▸ What is expected
Reproduce exactly the lines below from the one containing "Click the 58" through the one containing "Image resolution: width=1982", including both, and nothing else.

---------- Given information ----------

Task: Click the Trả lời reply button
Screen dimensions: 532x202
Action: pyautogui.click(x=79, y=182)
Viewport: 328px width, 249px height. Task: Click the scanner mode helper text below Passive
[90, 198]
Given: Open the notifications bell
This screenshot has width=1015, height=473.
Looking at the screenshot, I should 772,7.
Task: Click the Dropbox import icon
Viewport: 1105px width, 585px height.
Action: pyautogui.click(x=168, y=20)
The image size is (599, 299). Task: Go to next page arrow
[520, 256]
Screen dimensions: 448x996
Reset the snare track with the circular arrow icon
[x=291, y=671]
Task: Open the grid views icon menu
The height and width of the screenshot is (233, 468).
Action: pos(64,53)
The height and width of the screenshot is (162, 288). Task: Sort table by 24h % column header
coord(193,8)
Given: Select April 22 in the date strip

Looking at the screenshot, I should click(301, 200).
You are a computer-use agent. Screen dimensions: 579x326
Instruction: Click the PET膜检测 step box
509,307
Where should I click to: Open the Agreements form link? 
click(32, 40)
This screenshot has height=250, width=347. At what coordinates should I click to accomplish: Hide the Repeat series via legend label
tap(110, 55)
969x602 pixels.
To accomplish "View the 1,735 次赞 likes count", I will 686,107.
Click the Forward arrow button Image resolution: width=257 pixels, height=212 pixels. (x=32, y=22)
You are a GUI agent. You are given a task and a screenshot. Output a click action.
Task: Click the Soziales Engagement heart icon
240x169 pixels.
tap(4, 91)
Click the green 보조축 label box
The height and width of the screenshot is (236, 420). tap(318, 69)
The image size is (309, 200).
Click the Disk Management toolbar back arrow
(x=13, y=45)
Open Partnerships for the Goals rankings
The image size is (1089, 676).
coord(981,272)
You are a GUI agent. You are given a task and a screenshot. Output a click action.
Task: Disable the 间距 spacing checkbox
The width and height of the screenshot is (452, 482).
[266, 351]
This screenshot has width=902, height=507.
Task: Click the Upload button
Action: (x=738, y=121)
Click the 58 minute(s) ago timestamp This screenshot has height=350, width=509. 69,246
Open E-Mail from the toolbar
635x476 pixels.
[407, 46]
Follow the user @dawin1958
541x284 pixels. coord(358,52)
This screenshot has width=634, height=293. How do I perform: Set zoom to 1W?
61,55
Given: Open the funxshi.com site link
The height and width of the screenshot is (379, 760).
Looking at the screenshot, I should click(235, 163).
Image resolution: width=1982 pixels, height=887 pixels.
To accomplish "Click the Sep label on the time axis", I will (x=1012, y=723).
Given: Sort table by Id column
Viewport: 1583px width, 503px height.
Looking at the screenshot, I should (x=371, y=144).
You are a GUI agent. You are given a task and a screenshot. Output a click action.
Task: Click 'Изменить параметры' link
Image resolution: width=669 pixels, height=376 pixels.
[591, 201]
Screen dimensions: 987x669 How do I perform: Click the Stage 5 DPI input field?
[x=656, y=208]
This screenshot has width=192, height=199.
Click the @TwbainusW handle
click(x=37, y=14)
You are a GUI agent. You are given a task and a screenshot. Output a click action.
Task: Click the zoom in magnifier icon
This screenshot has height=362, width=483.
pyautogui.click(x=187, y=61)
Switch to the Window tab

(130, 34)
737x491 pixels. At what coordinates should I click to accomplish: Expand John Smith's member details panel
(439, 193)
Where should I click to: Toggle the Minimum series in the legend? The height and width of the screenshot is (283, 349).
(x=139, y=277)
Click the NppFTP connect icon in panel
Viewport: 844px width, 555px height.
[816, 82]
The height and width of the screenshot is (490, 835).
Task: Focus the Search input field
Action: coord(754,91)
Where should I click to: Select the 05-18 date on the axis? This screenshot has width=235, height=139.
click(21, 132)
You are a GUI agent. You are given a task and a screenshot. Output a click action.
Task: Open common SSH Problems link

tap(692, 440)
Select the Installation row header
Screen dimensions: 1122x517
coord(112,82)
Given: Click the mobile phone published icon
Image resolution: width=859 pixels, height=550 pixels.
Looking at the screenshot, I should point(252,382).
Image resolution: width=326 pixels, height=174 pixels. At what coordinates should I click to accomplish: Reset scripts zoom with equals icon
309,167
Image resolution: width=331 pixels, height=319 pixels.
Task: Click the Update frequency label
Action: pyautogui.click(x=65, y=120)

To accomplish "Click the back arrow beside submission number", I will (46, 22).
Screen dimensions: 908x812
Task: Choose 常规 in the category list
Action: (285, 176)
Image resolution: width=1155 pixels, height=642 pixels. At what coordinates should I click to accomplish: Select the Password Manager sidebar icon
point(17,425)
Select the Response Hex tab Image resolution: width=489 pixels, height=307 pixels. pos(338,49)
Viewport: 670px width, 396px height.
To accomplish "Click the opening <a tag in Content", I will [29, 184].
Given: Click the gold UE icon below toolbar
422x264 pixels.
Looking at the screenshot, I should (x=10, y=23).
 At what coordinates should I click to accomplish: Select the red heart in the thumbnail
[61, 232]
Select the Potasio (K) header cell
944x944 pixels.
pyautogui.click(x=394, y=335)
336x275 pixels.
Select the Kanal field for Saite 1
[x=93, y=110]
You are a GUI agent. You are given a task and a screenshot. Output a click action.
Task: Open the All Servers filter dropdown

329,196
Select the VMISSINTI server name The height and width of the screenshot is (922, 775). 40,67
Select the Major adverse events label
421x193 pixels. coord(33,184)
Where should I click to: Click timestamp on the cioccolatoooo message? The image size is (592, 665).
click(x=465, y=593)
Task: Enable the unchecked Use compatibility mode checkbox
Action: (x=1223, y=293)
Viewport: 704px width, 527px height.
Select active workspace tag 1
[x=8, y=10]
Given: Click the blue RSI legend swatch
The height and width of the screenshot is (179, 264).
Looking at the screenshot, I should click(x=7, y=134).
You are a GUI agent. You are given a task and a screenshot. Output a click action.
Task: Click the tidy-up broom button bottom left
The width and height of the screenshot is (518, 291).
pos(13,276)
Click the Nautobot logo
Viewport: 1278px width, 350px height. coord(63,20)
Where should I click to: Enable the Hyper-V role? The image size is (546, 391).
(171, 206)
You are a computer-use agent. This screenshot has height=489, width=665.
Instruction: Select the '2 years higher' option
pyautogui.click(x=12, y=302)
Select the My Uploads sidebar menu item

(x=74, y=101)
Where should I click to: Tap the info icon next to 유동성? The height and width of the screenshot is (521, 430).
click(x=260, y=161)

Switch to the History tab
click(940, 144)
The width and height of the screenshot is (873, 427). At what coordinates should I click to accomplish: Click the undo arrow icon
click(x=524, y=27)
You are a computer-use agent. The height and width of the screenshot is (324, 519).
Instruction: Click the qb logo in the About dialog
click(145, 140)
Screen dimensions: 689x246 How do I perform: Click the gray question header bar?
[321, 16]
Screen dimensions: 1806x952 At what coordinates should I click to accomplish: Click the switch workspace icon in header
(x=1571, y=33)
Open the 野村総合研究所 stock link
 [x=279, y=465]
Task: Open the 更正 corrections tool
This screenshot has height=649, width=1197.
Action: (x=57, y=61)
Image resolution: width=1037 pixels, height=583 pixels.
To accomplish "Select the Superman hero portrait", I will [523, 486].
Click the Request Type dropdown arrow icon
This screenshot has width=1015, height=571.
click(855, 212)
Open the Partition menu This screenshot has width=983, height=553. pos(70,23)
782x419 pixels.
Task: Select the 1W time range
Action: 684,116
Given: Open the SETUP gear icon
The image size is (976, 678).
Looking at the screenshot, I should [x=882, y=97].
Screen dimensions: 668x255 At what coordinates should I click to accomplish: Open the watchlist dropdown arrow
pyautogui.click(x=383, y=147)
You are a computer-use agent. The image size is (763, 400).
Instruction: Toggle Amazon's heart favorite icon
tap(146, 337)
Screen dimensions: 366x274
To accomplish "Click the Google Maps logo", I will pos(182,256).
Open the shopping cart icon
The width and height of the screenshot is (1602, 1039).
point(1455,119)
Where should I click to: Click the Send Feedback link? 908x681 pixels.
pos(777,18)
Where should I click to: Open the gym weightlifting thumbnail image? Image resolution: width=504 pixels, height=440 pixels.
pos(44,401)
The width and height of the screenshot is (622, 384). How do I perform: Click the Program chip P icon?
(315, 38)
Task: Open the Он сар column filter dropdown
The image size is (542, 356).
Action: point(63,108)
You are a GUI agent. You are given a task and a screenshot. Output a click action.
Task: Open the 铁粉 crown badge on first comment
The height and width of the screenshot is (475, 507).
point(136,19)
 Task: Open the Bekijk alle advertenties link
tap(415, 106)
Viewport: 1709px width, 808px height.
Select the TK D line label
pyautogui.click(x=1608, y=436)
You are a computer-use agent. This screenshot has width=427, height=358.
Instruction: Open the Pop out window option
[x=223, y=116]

----------

▸ Response below
Click the 58 minute(s) ago timestamp This screenshot has height=350, width=509. 69,246
Open E-Mail from the toolbar
635x476 pixels.
[407, 46]
Follow the user @dawin1958
541x284 pixels. coord(358,52)
This screenshot has width=634, height=293. How do I perform: Set zoom to 1W?
61,55
Given: Open the funxshi.com site link
The height and width of the screenshot is (379, 760).
Looking at the screenshot, I should click(235, 163).
Image resolution: width=1982 pixels, height=887 pixels.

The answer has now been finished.